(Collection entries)

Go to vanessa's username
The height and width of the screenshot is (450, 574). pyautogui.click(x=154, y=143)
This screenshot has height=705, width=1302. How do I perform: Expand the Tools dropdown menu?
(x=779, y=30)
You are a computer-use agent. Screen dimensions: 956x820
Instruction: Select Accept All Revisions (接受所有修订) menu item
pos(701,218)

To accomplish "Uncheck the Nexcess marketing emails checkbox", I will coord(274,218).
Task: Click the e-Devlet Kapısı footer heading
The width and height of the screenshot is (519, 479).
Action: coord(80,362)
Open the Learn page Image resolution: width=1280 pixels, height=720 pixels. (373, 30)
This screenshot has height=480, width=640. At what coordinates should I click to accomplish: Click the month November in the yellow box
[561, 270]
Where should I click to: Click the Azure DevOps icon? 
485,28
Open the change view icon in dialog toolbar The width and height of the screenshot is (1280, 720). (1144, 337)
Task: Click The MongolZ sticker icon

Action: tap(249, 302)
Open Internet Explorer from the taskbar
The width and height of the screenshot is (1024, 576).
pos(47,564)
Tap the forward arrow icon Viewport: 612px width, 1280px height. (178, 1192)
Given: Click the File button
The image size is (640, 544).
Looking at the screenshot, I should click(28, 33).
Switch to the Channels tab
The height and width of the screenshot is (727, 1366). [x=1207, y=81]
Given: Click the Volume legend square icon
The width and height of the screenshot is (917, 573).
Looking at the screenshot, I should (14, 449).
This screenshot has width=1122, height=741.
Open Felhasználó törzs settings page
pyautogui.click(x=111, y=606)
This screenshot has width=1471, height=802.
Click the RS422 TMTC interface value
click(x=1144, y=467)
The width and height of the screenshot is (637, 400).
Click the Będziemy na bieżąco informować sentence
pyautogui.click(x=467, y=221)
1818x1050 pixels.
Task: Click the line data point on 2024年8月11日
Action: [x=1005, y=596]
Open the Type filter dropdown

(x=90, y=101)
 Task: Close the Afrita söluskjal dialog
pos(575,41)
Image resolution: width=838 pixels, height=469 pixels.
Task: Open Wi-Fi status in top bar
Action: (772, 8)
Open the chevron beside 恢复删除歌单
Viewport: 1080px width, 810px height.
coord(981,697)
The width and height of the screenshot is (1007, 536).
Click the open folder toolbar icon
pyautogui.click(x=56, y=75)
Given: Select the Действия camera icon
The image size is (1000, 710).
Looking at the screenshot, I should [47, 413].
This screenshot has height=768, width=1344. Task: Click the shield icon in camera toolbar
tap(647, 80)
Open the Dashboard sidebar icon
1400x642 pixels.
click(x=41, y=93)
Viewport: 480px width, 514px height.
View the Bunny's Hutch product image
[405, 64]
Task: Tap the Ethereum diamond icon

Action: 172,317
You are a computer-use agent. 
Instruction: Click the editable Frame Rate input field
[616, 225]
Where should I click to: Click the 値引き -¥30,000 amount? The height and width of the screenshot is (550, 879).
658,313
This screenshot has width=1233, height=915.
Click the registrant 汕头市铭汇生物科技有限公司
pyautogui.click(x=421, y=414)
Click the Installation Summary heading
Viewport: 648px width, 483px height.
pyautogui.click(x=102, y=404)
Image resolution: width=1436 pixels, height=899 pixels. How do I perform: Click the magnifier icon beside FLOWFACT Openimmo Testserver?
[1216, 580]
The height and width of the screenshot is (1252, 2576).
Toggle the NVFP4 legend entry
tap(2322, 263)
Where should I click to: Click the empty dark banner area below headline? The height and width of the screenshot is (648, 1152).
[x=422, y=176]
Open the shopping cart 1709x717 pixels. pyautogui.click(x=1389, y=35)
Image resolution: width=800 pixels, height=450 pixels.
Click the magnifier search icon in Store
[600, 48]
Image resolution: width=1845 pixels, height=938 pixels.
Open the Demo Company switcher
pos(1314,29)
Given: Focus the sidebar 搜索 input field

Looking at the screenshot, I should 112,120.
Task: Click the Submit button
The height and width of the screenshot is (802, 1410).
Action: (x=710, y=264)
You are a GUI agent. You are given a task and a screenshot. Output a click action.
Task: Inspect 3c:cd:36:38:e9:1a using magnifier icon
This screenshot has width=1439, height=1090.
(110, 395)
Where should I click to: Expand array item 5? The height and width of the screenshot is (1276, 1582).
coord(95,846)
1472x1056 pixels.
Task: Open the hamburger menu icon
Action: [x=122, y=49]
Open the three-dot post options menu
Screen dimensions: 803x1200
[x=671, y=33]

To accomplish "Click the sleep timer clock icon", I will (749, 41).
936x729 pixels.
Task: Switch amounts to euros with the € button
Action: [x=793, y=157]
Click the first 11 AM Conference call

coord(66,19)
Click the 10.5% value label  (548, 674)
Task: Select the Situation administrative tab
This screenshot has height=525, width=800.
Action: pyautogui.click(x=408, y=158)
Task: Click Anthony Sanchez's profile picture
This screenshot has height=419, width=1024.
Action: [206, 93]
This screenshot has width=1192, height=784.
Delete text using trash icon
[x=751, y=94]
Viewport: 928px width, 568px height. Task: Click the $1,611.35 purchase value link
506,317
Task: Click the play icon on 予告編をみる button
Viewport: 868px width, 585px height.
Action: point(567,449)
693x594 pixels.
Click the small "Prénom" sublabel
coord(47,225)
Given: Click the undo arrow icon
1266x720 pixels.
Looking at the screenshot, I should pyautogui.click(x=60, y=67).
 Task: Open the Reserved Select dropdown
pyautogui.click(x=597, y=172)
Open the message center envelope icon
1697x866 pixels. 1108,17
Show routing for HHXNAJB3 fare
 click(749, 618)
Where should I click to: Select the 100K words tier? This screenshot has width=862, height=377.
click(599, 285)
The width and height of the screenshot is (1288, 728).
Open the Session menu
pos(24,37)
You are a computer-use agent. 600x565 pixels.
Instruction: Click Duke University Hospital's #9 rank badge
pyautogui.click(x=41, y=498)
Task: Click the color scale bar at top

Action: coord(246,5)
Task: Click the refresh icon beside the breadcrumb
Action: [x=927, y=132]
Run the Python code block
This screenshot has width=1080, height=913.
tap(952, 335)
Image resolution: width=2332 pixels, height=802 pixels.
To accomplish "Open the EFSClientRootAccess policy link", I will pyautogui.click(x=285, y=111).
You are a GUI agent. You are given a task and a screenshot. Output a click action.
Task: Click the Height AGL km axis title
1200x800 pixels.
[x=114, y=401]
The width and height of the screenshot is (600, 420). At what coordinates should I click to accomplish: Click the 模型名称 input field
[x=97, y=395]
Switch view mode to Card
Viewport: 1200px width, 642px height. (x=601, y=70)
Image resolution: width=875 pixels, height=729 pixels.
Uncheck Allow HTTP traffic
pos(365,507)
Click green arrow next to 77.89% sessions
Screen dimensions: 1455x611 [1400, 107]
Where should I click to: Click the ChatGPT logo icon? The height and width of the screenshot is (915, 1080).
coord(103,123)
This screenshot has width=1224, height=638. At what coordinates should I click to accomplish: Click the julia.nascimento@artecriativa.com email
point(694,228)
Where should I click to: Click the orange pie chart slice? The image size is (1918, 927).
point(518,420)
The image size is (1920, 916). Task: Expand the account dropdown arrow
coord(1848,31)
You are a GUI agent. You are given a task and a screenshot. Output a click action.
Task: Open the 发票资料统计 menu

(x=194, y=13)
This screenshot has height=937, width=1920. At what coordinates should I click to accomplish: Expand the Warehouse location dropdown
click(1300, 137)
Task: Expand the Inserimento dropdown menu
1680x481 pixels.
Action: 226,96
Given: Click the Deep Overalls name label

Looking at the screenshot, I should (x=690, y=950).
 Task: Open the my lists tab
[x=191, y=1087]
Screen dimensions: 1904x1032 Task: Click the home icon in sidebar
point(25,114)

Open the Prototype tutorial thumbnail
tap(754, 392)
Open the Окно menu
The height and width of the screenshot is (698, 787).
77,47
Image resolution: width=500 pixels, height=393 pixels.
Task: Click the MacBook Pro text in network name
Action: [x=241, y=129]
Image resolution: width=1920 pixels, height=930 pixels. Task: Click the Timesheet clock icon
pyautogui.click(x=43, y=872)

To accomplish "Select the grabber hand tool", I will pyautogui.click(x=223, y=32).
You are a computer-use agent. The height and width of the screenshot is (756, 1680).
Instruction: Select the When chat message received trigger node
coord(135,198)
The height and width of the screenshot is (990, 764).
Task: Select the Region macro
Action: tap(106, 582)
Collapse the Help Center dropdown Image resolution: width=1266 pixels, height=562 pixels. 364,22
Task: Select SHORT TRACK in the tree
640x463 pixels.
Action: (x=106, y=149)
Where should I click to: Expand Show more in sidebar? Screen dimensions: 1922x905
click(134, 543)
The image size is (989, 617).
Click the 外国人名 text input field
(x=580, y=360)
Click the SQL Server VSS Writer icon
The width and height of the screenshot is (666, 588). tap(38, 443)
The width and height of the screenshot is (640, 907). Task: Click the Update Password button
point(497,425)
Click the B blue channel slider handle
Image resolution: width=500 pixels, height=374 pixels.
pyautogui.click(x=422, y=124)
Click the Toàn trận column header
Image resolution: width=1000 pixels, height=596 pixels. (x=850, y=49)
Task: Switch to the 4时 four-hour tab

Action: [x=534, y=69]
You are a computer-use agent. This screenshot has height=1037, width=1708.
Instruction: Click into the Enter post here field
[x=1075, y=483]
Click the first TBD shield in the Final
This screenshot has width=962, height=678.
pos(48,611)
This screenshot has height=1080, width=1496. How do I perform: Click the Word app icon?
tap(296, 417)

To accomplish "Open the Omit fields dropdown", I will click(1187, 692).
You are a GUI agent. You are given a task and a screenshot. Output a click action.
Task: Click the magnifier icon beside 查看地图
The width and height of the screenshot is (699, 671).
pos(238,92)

Task objective: Give a single number: the count of lines above that include the word "heading".

Task solution: 2